Sunday, March 7, 2010

God and I just took a sweet walk. I had been hanging out laying on the chapel floor, the usual, praying and thinking about how I want desperately to be known by God. Actually, how I want to feel known by God because I know he does know me. And how much energy I put into being known by other people and having the desire to be known but I don't actively seek God's presence or enjoy being pursued by Him which I know I am. So we had this good talk and then I left the chapel and put my ipod in and hit shuffle and Orange Sky by Alexi Murdoch came on and I cried a little and walked all around campus listening to it on repeat.. It's from the OC soundtrack so I doubt it's at all christian but these are the lyrics:

When I am alone
When I've thrown off the weight of this crazy stone
When I've lost all care for the things I own
That's when I miss you, that's when I miss you, that's when I miss you
You who are my home
You who are my home
And here is what I know now
Here is what I know now
Goes like this..
In your love, my salvation lies
In your love, my salvation lies
In your love, my salvation lies
In your love, my salvation lies
In your love, my salvation lies
In your love, my salvation lies
In your love, my salvation lies
In your love, in your love, in your love

hello. yes. My salvation is in His love. So I felt a little God action going on and divine intervention with that song business. Appreciated.

I don't really know how to blog. Keith said to write about what God's doing in my life. He's calling me to Him. I know that. Sometimes I decide to do these little challenges in my head, not to let go of things to grow closer to God but just because I like challenges. Like opening my backpack before a teacher calls my whole name or like biting my teeth in time with the music in the car. Or like not buying clothes for 6 months or not texting for Lent.

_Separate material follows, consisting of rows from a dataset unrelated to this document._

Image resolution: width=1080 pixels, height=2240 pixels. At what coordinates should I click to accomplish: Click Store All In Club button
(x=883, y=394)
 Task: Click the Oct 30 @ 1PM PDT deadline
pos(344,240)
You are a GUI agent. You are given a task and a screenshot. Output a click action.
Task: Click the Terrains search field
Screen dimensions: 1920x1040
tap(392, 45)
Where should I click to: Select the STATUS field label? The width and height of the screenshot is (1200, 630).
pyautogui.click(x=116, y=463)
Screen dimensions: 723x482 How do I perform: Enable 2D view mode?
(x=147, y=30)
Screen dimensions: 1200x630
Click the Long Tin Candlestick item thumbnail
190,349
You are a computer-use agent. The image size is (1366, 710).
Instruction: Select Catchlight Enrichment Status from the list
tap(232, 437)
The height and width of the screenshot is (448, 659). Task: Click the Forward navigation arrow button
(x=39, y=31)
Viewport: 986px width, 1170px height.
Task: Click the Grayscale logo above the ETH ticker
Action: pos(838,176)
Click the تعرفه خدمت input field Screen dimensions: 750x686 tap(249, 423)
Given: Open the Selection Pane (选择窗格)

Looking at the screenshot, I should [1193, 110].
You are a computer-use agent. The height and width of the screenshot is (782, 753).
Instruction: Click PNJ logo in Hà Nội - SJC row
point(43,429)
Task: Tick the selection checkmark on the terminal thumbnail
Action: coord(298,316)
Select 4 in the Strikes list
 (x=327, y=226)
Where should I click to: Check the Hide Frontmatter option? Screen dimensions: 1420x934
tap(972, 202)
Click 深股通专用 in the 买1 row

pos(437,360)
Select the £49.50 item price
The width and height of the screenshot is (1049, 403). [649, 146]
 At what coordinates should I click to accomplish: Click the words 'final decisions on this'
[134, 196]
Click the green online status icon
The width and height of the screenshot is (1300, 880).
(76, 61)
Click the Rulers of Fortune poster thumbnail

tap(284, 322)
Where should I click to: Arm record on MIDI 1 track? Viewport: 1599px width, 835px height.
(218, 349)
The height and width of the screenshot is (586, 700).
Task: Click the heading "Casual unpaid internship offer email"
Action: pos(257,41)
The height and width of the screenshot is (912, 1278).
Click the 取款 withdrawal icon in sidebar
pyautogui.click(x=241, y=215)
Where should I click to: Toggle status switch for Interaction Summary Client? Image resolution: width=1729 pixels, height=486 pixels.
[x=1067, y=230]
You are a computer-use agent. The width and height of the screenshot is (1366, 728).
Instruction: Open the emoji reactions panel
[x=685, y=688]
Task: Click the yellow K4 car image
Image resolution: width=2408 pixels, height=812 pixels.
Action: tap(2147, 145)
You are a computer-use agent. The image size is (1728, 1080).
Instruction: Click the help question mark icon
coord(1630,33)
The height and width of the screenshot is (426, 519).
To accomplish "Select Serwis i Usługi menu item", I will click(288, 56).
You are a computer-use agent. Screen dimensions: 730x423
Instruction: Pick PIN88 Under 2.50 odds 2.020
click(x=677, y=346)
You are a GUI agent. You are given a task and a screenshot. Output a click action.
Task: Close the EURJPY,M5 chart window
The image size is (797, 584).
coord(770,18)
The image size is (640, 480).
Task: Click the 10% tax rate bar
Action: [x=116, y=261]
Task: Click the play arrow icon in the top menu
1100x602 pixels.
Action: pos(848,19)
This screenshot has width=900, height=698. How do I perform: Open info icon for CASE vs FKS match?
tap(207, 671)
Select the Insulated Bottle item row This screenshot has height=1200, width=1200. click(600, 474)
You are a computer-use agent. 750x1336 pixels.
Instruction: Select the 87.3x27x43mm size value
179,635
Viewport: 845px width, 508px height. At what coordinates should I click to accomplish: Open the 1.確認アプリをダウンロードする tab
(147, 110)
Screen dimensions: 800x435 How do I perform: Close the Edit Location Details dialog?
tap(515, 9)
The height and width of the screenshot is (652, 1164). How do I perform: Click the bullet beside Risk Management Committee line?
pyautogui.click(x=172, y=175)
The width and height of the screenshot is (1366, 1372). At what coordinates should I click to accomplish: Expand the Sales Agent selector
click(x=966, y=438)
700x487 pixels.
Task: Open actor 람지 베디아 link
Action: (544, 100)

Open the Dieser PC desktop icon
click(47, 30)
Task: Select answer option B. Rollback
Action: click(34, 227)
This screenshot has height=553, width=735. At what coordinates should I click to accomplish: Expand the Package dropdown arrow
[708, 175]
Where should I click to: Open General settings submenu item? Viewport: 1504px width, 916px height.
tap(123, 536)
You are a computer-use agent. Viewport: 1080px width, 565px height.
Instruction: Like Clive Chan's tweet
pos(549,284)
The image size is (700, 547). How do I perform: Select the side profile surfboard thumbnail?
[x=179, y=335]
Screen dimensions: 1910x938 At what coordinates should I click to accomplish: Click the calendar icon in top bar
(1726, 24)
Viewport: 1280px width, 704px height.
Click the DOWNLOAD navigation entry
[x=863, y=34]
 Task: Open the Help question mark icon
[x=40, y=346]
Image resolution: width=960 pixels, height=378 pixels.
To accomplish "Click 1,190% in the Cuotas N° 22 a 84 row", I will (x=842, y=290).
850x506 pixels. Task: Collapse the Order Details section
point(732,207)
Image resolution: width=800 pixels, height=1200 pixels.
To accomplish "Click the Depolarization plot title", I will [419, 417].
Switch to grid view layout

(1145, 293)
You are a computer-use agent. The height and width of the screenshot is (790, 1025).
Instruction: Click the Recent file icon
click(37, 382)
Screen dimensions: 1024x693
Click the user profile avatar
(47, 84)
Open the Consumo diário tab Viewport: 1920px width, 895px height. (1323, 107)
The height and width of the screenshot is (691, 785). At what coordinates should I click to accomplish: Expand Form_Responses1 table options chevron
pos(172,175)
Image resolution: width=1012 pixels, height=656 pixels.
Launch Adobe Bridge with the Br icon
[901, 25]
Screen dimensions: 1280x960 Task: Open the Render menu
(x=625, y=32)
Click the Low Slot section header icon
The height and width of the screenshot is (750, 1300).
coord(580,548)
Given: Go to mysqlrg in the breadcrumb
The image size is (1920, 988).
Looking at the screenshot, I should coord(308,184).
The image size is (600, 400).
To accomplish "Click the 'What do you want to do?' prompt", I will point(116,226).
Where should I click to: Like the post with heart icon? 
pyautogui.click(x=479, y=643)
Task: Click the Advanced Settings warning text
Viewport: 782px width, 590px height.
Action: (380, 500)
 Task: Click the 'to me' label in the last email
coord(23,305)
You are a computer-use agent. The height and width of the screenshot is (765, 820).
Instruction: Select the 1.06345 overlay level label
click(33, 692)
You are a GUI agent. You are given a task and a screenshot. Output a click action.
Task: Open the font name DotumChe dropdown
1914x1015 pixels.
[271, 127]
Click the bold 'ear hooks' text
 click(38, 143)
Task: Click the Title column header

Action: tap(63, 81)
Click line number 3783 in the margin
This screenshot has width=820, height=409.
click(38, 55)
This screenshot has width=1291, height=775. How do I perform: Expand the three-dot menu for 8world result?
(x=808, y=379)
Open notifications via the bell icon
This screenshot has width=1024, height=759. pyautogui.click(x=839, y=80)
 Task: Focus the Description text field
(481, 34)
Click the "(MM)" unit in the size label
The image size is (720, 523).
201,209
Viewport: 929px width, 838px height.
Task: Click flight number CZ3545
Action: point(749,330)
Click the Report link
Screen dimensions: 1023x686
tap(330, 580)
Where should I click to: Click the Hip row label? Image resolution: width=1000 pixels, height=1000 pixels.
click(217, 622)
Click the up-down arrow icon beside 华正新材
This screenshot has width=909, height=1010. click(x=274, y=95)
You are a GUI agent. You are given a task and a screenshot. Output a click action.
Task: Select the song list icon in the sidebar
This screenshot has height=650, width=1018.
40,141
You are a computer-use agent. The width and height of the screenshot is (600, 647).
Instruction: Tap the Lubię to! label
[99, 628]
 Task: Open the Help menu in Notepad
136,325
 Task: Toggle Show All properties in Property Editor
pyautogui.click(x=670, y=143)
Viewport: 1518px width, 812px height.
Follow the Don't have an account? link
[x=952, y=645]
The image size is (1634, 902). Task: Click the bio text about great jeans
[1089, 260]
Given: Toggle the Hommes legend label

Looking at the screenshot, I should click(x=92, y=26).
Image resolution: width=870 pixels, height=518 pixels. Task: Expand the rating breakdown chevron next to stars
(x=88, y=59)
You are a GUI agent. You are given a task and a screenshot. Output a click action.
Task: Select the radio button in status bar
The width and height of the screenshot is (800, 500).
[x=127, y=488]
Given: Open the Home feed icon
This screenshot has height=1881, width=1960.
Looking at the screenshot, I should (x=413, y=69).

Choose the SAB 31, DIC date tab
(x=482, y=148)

Last week I didn't listen to music for a whole day. It was really quiet. At the verge the previous night we had talked about silence and distractions. I got a lot of those going on. A lot of the time I listen to my ipod while walking to classes. Sometimes it's real intentional because I don't want to talk to people. But most of the time it's because I just LOVE and breathe music. I grew up going to shows, listening to classic rock with my Dad, showtunes with my mom, death metal with my brothers and my first cd I bought was No Doubt's Return of Saturn. I love music. It was hard last week. I laid on my floor a lot of the day in silence. I didn't really hear much but I talked to God more so I guess that was fruitful. I just like challenges. I did it just to do it really. But it was nice to lie on my floor and hang with God more than I usually would, I don't know how music changes that but that's just how the day went.

I'm going to Guatemala in 30 hours. I haven't packed yet. I got an infection on monday. I'm so scared I'm going to get sick bad in Guatemala. I'm praying big.

Listen to Orange Sky, it's beautiful. Lie down somewhere and chill.

2 comments:

  1. First off, welcome to the blog world officially. I'm kinda sad that Kevin beat me to being your first follower. Now, if only he'd be my follower. But whatever. It's not like I'm keeping score or something... :-)

    Keith's got the right idea with blogging: Just write about what God's teaching you. Chances are He's teaching someone else that same lesson.

    Have a blast in Guatemala and don't get sick! (Keep your pants on, too!)

    <>< Katie

    ReplyDelete
  2. never has someone put into words the beat and cry of my own heart than you did just then. i'm praying for you. I had a dream that guatemala was life changing in the most amazing way for you.